As many of you know, I created DeltaWave app for null-type differencing comparisons between two audio files: reference and comparison.
I'd like to propose a new error metric that I just added to DeltaWave. Due to a complete lack of product naming skills, I'm calling it the PK Error MetricThe goal is to compute a difference result that more directly answers the question of whether the difference between two devices is likely to be audible or not, and also helps pinpoint where the differences are likely to be more audible in the recording (may help pass ABX tests). It's certainly not the final word in perceptual metrics by any stretch of imagination. It'll likely evolve over time, in no small part based on the feedback from you. Oh, and if there's a metric already published that does exactly this, I'm happy to change the name to the correct one.

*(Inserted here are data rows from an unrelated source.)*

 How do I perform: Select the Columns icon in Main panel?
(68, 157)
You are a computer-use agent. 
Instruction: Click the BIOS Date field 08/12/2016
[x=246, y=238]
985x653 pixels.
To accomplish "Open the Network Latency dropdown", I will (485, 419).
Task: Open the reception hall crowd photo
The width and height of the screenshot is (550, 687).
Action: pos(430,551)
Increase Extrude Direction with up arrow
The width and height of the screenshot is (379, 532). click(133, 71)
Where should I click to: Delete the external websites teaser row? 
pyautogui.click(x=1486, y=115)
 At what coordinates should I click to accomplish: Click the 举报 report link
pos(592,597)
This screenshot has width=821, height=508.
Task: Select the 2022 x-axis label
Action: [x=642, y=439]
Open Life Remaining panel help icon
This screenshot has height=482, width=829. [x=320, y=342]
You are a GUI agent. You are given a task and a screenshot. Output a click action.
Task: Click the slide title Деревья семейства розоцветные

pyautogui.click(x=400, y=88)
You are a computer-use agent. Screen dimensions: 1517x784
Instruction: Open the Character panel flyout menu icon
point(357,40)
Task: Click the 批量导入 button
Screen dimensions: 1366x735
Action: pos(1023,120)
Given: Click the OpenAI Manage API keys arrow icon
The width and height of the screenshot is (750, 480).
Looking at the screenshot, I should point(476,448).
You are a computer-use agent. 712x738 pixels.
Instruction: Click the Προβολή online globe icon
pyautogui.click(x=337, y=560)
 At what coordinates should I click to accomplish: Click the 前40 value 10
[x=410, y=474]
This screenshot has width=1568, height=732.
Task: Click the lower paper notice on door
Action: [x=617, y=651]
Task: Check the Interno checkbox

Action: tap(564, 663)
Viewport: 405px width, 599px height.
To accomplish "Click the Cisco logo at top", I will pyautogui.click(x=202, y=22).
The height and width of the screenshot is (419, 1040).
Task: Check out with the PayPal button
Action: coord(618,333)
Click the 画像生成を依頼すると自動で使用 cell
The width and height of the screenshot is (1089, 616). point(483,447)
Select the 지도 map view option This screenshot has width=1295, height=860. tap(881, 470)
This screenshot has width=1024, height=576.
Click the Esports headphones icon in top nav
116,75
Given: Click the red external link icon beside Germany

DeltaWave produces a number of charts and metrics to help find and explain any differences between two files, to measure if the differences are relatively small or large. A few current metrics are somewhat perceptually weighted, such as the A-Weighted RMS of the error (delta) file, but most are simply engineering numbers that are good for evaluating equipment, measuring relative differences, determining the cause of a specific imperfection, etc. Since many (most?) people use DeltaWave looking for audible differences, the lack of a more perceptually-accurate metric has been on my mind for a while.
What is PK Metric?
The metric itself is either a single RMS number or a chart, expressed in dB over time. While this is similar to the error signal in time domain, PK Metric is computed in the frequency domain over multiple, overlapping time windows of 400ms each. Here's what this looks like in the final result:
For each 400ms time window an STFT (Short-Time Fourier Transform) is performed for both, the reference and the comparison. The spectra of the two windows is corrected using equal loudness curves. This step uses an interpolated version of ISO 226:2003 curves and is designed to adjust the frequency weights according to their audibility at the current playback level. The level is estimated from the sound energy computed for each of the two windows being compared. For example, a 20kHz frequency will be weighted a whole lot less than 3kHz. I've thought of but not implemented a lower-threshold cutoff filter... Maybe something to discuss.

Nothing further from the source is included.